Some 21 years ago, the U.S. Supreme Court did us all a huge favor. It ruled that states don’t have the legal authority to tax purchases you made from an out-of-state retailer, unless the retailer had a “physical presence” in your state.
Back in 1992, most of us didn’t purchase all that much from out-of-state companies, so the loss in tax revenue wasn’t significant. But, boy, how times have changed. Today, we buy more than $250 billion worth of stuff from online retailers each year, and that number is expected to rise to $370 billion by 2017. On most of it, we pay no sales tax.
With local and state sales taxes averaging about 10 percent, that’s $25 billion that stays in consumers’ pockets now. Needless to say, there are an awful lot of politicians who want to get their greedy little hands on those funds. You won’t be surprised to learn that the administration of President Barack Obama wants to make it happen.
In fact, Senate Majority Leader Harry Reid is so eager to get an Internet sales tax bill passed that he has skipped the normal committee process and is bringing the bill directly to the Senate floor. Word is that he’s lined up several moderate Republicans who will vote in favor of the measure so the big spenders can claim that it has bipartisan support.
And, of course, many state governors love the idea of collecting hundreds of millions of dollars in new taxes.
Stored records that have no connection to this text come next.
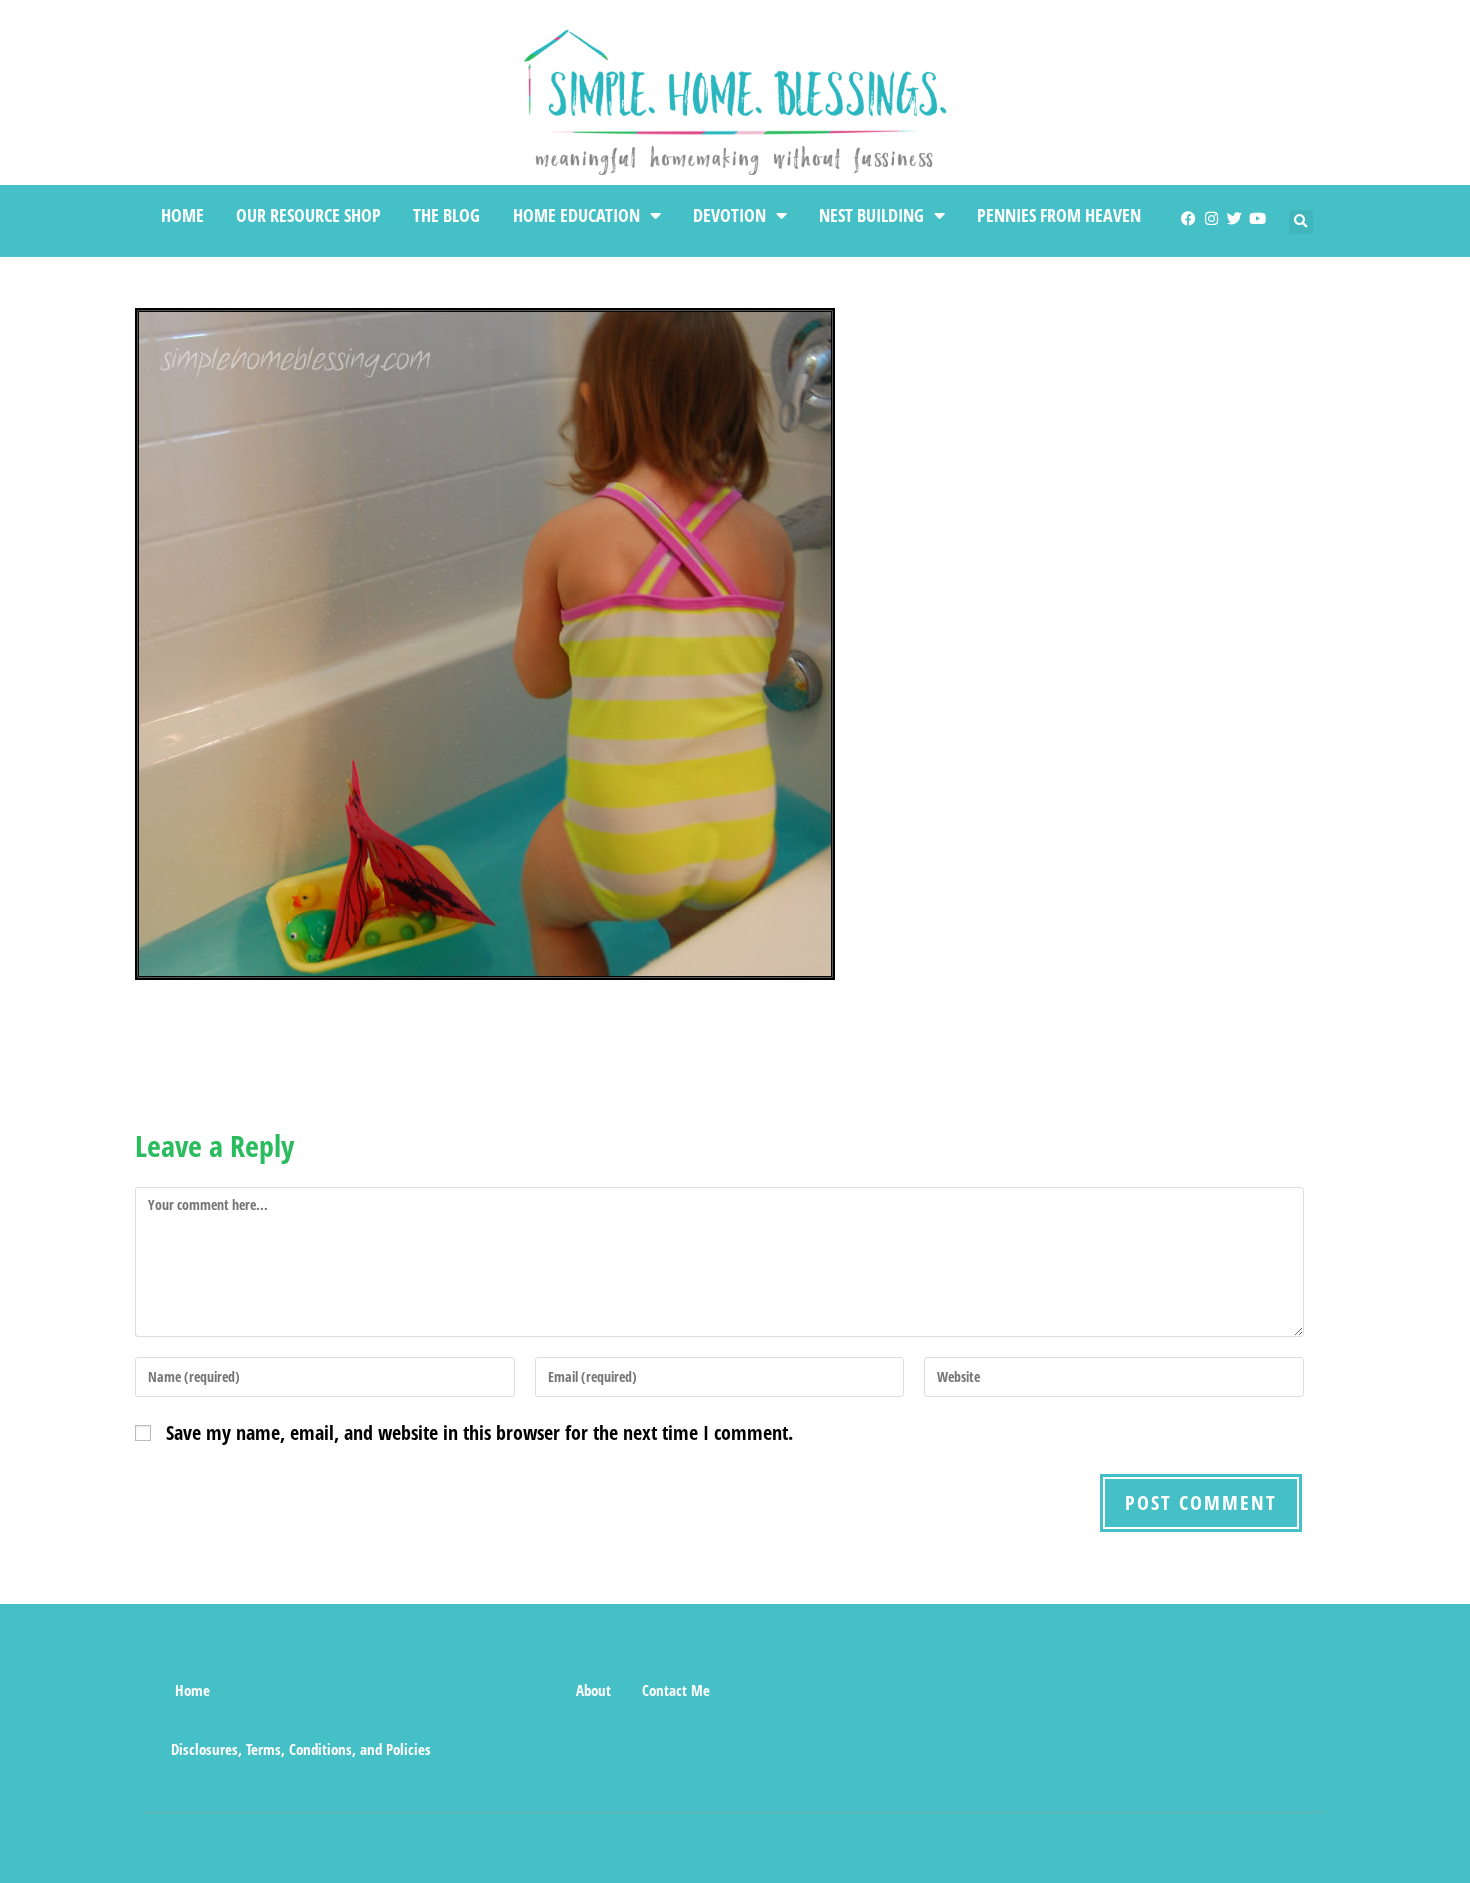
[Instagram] (1211, 218)
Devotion (729, 215)
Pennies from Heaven (1059, 215)
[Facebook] (1188, 218)
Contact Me (676, 1690)
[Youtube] (1257, 218)
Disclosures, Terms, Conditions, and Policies (301, 1749)
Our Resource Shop (308, 215)
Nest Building (871, 215)
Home (182, 215)
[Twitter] (1234, 218)
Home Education (576, 215)
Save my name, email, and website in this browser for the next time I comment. (479, 1432)
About (593, 1690)
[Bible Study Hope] (525, 1690)
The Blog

Many state budgets are already perilously close to bankruptcy, thanks in large part to the incredibly generous pensions and other benefits that state and local government employees have extracted over the years.
In an editorial supporting passage of the Internet tax bill, USA Today complained that its lack “forces cash-strapped states to raise other taxes, or go into debt, to compensate for the $23 billion in annual uncollected e-commerce sales taxes.” Got that? Forget any nonsense about reducing spending. The only choices those poor states have if this measure isn’t passed is to “raise other taxes, or go into debt.”